Esta semana los fanáticos de la buena mesa peruana estuvieron eufóricos. Tres restaurantes que se erigen en medio de combis y bujieros se consagraron en la élite de la gastronomía mundial. Según The World’s 50Best Restaurants, Central, Astrid y Gastón y Maido ascendieron –a punta de alma emprendedora y ‘pulpines’ del sabor– en la lista privilegiada. Motivo suficiente para seguir soñando con un ticket al Primer Mundo y pasar el trago amargo de la recesión con un buen maridaje.
Pocos saben, sin embargo, que el cuarto mejor restaurante del mundo –Central– lleva cinco procesos judiciales en marcha por la Municipalidad de Miraflores. Hace seis años, dicha autoridad edilicia procuró la clausura definitiva del local aduciendo incompatibilidad del negocio con la localización del predio. Dos acciones de amparo y la impugnación de temas vinculados al proceso han dilatado el trámite judicial, pese al dictamen fiscal favorable a la municipalidad. Central acumula reconocimiento mundial, a la vez que legajos judiciales.
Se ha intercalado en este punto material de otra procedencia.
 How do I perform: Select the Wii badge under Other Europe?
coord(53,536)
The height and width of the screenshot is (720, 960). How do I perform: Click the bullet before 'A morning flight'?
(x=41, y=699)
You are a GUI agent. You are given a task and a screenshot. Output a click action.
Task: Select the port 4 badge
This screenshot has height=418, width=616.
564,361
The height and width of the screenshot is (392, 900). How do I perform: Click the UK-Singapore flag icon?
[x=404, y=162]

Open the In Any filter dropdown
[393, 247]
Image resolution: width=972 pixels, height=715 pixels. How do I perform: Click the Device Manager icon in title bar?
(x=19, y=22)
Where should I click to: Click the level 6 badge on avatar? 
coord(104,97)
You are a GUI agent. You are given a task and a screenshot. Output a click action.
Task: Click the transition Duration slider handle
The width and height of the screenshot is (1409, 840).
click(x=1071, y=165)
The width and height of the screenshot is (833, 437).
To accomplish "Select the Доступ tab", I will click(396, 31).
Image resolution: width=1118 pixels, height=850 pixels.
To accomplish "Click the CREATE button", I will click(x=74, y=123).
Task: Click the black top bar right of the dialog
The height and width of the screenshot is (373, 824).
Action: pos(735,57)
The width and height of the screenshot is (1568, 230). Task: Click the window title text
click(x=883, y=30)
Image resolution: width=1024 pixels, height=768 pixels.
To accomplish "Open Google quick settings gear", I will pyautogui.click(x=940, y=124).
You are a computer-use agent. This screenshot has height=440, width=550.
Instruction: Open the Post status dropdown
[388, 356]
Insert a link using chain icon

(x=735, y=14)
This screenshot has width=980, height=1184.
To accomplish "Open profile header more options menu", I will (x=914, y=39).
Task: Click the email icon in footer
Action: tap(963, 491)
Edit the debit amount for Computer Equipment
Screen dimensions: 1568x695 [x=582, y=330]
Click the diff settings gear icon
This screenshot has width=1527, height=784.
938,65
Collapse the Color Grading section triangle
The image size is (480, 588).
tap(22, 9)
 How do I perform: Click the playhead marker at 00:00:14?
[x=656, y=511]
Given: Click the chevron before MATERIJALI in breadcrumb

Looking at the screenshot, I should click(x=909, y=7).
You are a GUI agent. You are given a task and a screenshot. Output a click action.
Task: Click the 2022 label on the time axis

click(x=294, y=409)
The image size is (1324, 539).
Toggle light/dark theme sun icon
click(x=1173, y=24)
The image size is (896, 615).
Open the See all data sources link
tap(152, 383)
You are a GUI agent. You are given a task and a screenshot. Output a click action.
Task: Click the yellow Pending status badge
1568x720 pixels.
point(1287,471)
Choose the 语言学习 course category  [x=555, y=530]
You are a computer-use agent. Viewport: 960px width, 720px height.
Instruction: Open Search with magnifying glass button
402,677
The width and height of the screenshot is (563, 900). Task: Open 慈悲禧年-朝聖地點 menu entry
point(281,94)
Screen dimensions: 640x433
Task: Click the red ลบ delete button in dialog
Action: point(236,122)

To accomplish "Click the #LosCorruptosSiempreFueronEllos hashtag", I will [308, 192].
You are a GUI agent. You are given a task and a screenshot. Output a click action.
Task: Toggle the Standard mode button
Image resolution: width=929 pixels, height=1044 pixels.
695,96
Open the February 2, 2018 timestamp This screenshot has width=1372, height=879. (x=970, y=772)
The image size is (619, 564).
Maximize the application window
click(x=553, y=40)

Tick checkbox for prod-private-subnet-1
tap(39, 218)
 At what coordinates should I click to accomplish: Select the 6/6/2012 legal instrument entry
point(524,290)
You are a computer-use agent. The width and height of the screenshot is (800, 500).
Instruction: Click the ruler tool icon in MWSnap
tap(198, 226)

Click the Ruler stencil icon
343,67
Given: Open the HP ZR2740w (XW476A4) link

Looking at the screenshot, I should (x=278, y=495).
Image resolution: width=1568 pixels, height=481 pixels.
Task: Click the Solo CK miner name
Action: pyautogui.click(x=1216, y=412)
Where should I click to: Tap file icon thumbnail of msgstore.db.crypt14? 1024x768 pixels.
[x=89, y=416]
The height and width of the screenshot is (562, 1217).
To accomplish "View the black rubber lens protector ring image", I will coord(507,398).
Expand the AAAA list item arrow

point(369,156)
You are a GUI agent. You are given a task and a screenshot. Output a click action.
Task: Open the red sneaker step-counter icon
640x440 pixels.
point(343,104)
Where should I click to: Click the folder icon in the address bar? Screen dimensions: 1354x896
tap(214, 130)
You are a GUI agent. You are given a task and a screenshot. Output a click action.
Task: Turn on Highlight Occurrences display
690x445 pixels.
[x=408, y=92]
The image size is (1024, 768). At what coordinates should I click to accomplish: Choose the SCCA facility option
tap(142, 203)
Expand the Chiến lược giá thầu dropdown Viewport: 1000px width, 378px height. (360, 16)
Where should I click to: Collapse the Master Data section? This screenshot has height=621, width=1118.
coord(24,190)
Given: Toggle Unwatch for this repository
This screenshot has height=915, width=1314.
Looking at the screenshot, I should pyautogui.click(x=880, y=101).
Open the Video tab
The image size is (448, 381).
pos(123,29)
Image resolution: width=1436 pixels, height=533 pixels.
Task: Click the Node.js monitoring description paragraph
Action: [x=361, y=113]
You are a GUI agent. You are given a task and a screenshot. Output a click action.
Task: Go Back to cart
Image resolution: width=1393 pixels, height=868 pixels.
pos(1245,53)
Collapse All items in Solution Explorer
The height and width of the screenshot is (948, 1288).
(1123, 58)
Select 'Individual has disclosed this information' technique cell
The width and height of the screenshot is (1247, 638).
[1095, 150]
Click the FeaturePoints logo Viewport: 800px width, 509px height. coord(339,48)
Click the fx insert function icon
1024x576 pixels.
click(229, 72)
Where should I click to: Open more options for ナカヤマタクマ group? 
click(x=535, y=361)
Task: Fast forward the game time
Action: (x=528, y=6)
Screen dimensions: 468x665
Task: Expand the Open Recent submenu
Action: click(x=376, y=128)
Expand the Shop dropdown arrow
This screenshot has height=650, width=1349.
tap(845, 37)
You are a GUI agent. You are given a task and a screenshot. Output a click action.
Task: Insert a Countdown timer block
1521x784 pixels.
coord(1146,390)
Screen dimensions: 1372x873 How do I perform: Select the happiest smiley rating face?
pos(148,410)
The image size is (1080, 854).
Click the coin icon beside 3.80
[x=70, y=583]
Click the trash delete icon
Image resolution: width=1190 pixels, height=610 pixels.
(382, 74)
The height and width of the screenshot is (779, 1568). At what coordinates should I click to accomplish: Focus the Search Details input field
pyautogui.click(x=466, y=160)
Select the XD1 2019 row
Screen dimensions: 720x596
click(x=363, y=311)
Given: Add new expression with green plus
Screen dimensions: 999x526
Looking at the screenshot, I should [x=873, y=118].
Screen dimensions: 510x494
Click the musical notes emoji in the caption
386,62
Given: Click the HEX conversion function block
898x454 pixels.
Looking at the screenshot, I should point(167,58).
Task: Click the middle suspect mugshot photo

Este caso ilustra la inconsistencia del “milagro peruano”: éxito del emprendimiento nacional, prestigio internacional y pecho vargasllosiano henchido desafiando la ley. Central no es un simple caso de ‘tramitología’ que torpedea al boyante negocio del gourmet, como indica un crítico gastronómico. Más bien revela la ética del ‘boom’ peruano: logros económicos por encima de la autoridad y las reglas institucionales, tensiones subyacentes en la estructura de nuestro “modelo de desarrollo”.
El milagro económico peruano no es tal. No se engañe. Su evidencia “está en todos lados menos en las estadísticas económicas”, como señalan Carlos Ganoza y Andrea Stiglich en su libro “El Perú está calato” (Planeta, 2015). Dos autores que no pasarían por “chavistas” o “antimineros”, desnudan –desde la tantas veces coronada tecnocracia limeña- el optimismo desabrido impuesto en “Sanhattan”. Ponen a prueba la vieja premisa “no hay crecimiento económico sostenido sin desarrollo institucional”, apoyándose en el análisis y prospectiva de cifras económicas e indicadores institucionales. El resultado, travieso y cruel, desviste nuestra visión de avance económico en un incómodo –aunque necesario– ‘full monty’.
El argumento es sencillo: nuestro modelo de desarrollo ha caído en varias trampas. Primero, creerse el cuentazo del “milagro peruano” cuando solo se trató del boom regional de los minerales. Segundo, apostar por una productividad sin educación, financiamiento, mercado laboral eficiente, innovación, tecnología e infraestructura. Finalmente, las trampas institucionales: informalidad, partidos débiles, incapacidad estatal y poderes estatales ilegítimos.
Para Ganoza y Stiglich, el culpable del entuerto no es el ruido político –lo que los afables opinólogos entienden por ineficiencia de la clase política en facilitarle la vida al interés empresarial–, sino el longevo divorcio entre economía y política. Su solución, aseveran, tampoco pasa por reclutar doctores en economía para ponerles fajines ministeriales y dejarse presionar por los (también despistados) poderes empresariales y mediáticos. Para “vestir al Perú” se requiere de un shock institucional: reformas para partidos nacionales, estables y representativos, un sistema judicial meritocrático, independiente y transparente. La tarea involucra la movilización de todos, estimado ciudadano y comensal; empezando por no aplaudir acríticamente “éxitos” como el del restaurante de Virgilio Martínez, que es como estar calato y llevar solo el sombrero puesto.